McGriddles for breakfast!
• At O’Hare International Airport: It’s inevitable: I land in Chicago at 7:15 a.m. with an uninteresting layover ahead of me and a powerful hunger. I walk by Burrito Beach and Corner Bakery. I’m tempted by Dunkin’ Donuts. But I get in line at McDonald’s for that sausage, egg and cheese McGriddle® with hash browns and a Coke. (Yes, I wash down with pancakes with a Coke. We like to keep our dentists in business here in the Midwest.) Call it my comfort food before I have to tuck my knees to my chest for the next three or so hours.
• When my husband surprises me with lunch: Life moves pretty fast most days, and between our Curing Cold Feet travel agency and his Toastmaster responsibilities, my scrapbooking club and his corporate job, we have been reduced to waving hi in the halls of our own house. During those times, my husband swings through McDonald’s drive-thru for the Big Mac® combo and a fish with extra tartar on his lunch break, then strolls through the door at noon bearing these gifts. I don’t know why it’s never Arby’s or Wendy’s or Rally’s or Burger King — but I’m darn grateful it’s not the Pop-Tart I would have eaten otherwise.

A familiar sight in a foreign land

Yes, I had to show you the fries
• In a foreign country. Don’t give me that look. We have a blast popping into a McDonald’s overseas because we already know the menu, so it’s easy to compare differences. Our curiosity for the McCrockett sandwich in Amsterdam damn near killed us, as that was the nastiest slime I’ve ever tasted.

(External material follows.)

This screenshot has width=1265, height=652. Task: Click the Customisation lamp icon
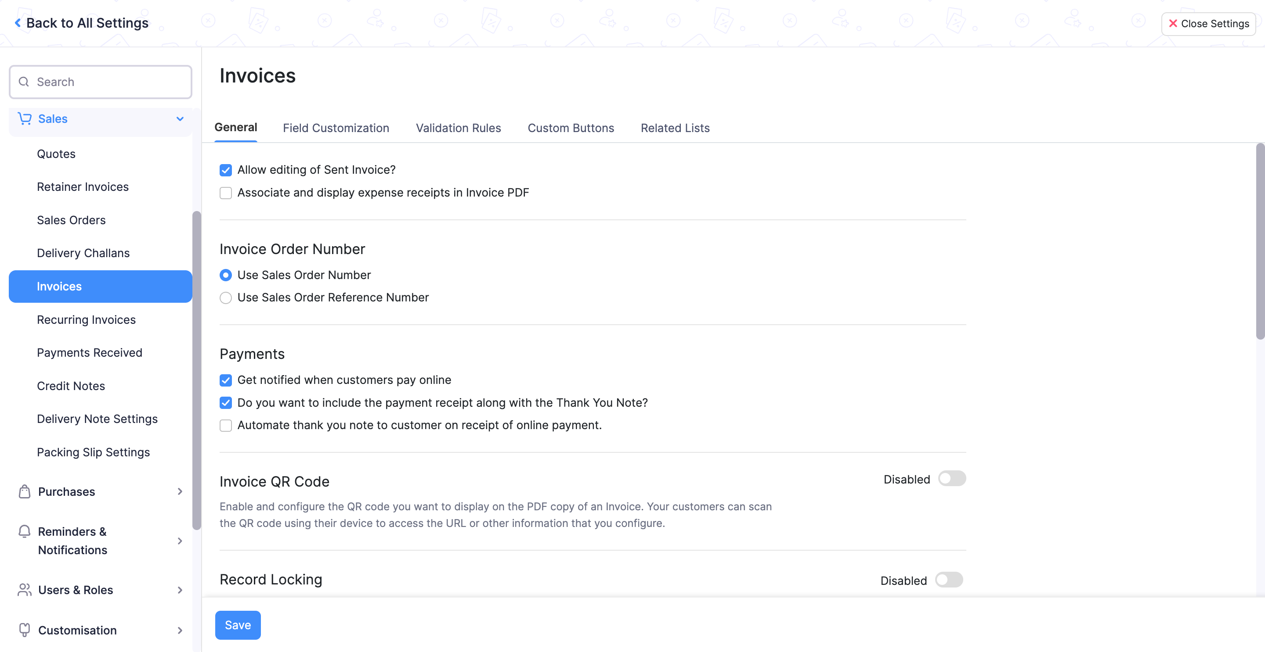click(24, 630)
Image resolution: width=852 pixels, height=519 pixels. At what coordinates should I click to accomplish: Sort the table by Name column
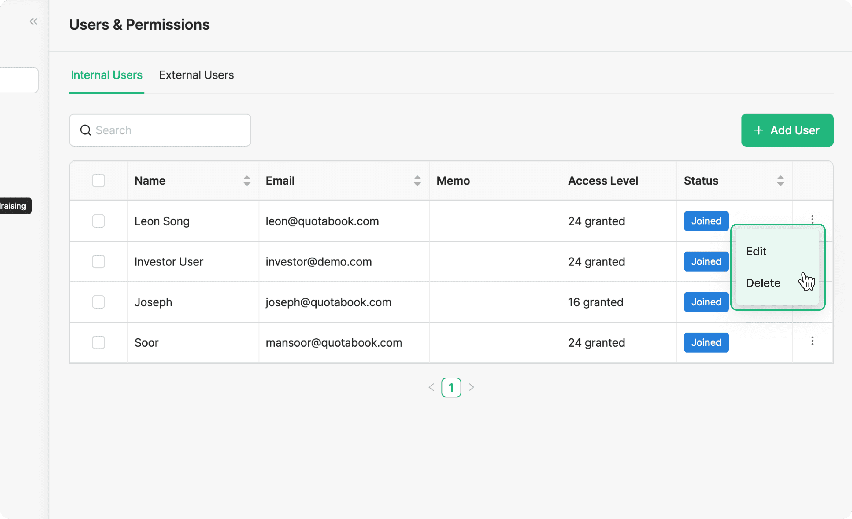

On the other hand, we really got a kick out of the fact the tray liners in Buenos Aires touted McDonald’s clean bathrooms. (Is it so bad elsewhere this is a selling point right where we put our food?) And I still have the receipt from our lunch in Toyko, where we were the only Westerners sitting amid a cloud of cigarette smoke, munching on fries that tasted just like home.
But here’s our real motivation: McDonald’s is the one place in a foreign country where the wait staff doesn’t stare at you when you ask for lots of ice in your Coke. They even know that translates to “more than two cubes.”

Another country, another sandwich
So, now that I’ve confessed, it’s your turn. When do you stop at the Golden Arches?